## INSTRUCTIONS FOR THE TASK
Write out, exactly and in full, the line where "You are a computer-use agent. Screen" appears together with all lines that follow it in the entries below. Do not include pictures.

## RECORDS PROVIDED
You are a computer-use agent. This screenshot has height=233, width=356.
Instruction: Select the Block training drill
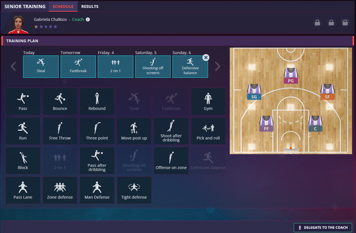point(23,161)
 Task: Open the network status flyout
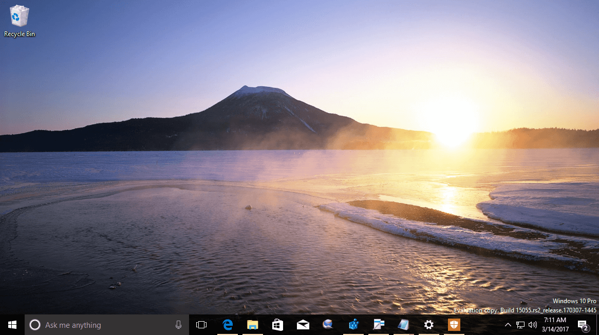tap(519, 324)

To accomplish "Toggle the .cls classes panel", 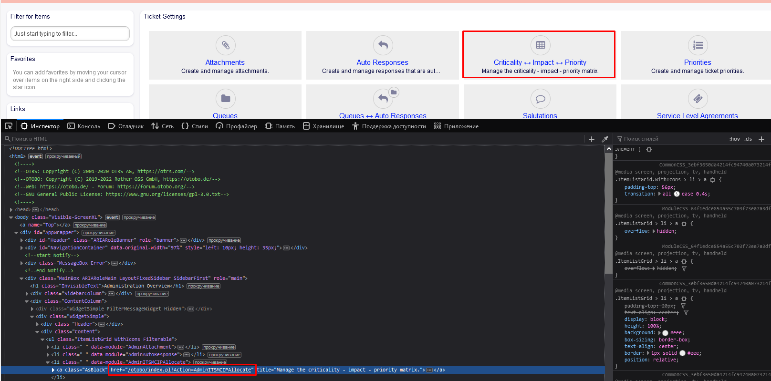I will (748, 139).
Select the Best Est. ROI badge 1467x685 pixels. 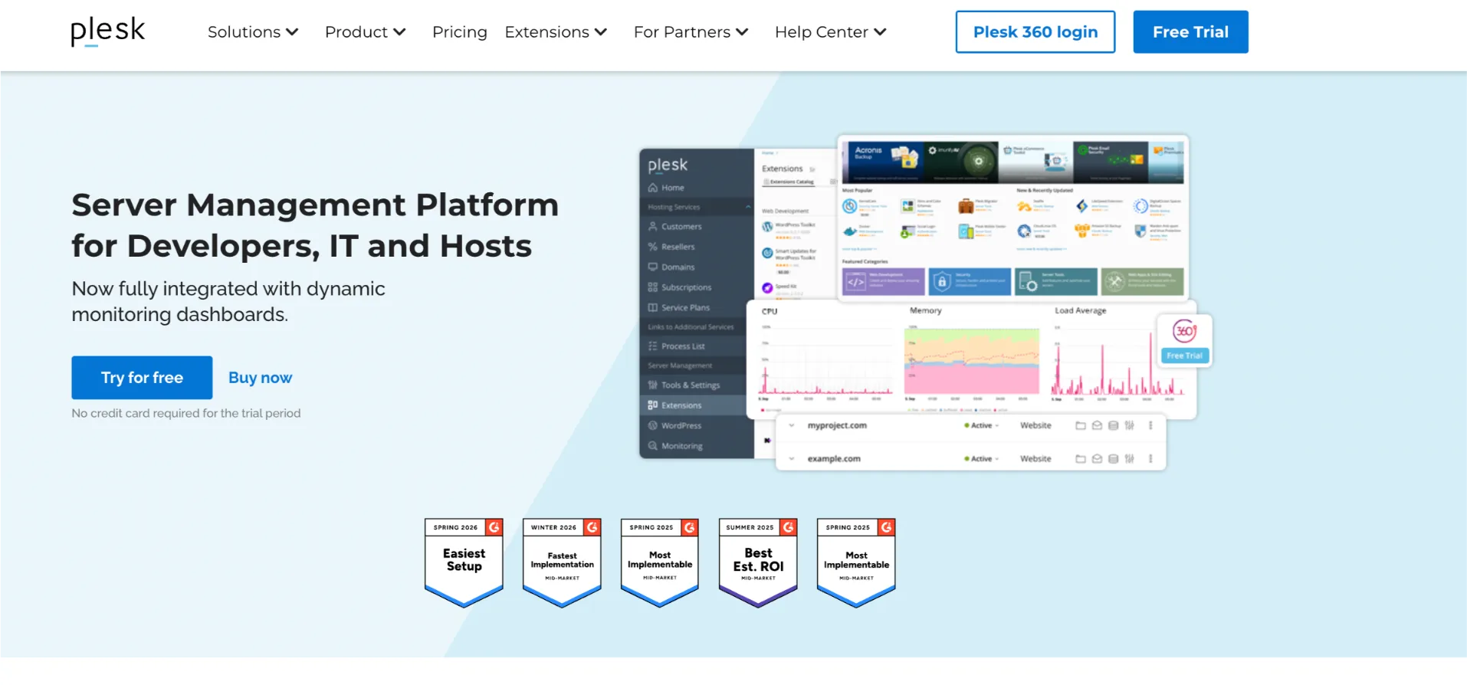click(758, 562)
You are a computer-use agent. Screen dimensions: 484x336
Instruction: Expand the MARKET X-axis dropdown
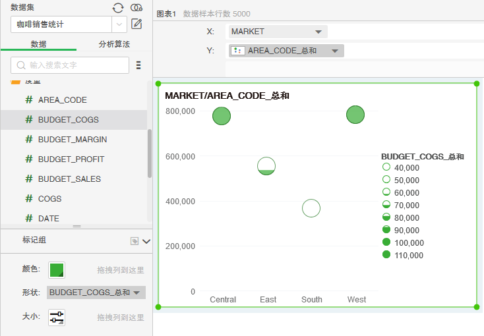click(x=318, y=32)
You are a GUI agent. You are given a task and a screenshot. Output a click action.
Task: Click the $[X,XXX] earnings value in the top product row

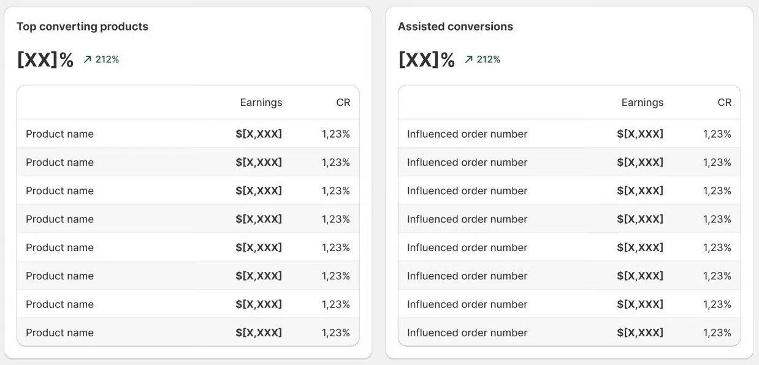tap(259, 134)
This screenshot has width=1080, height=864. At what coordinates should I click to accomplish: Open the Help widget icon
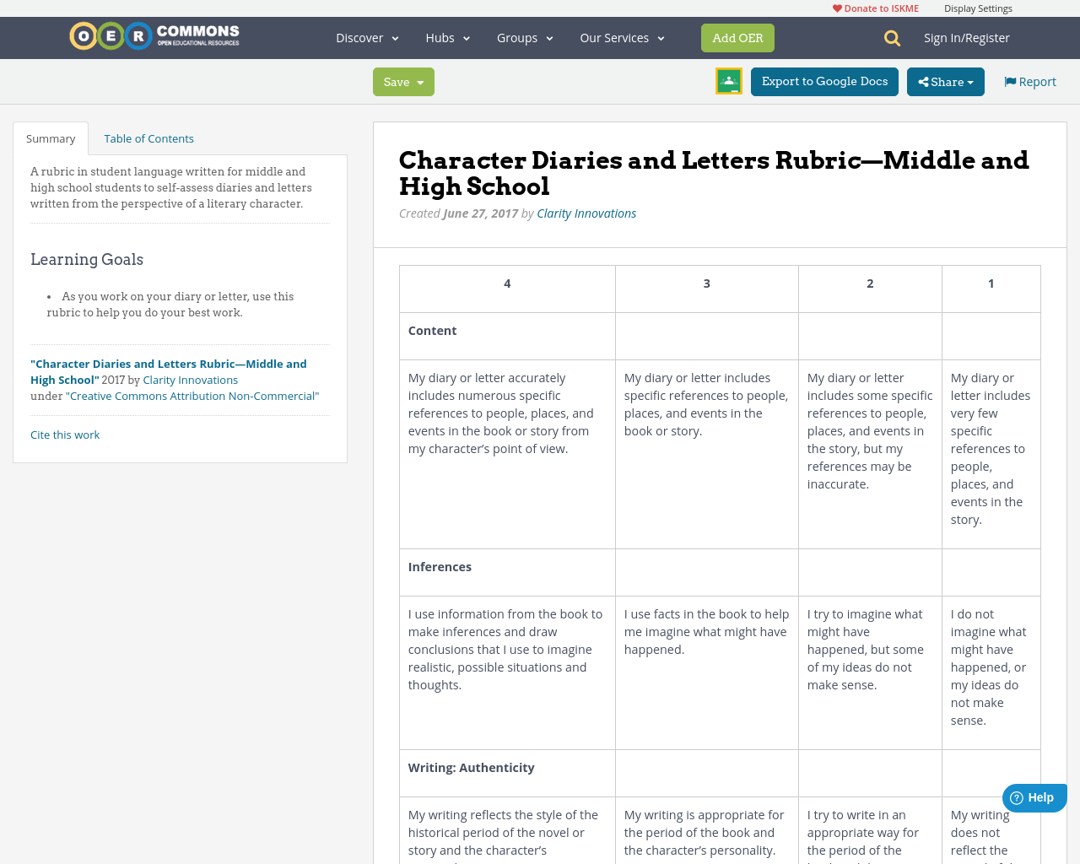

## WRITTEN ANSWER
You are a computer-use agent. Screen dimensions: 484x336
Instruction: Expand the MARKET X-axis dropdown
click(x=318, y=32)
You are a GUI agent. You are given a task and a screenshot. Output a click action.
Task: Click the $[X,XXX] earnings value in the top product row

tap(259, 134)
This screenshot has width=1080, height=864. At what coordinates should I click to accomplish: Open the Help widget icon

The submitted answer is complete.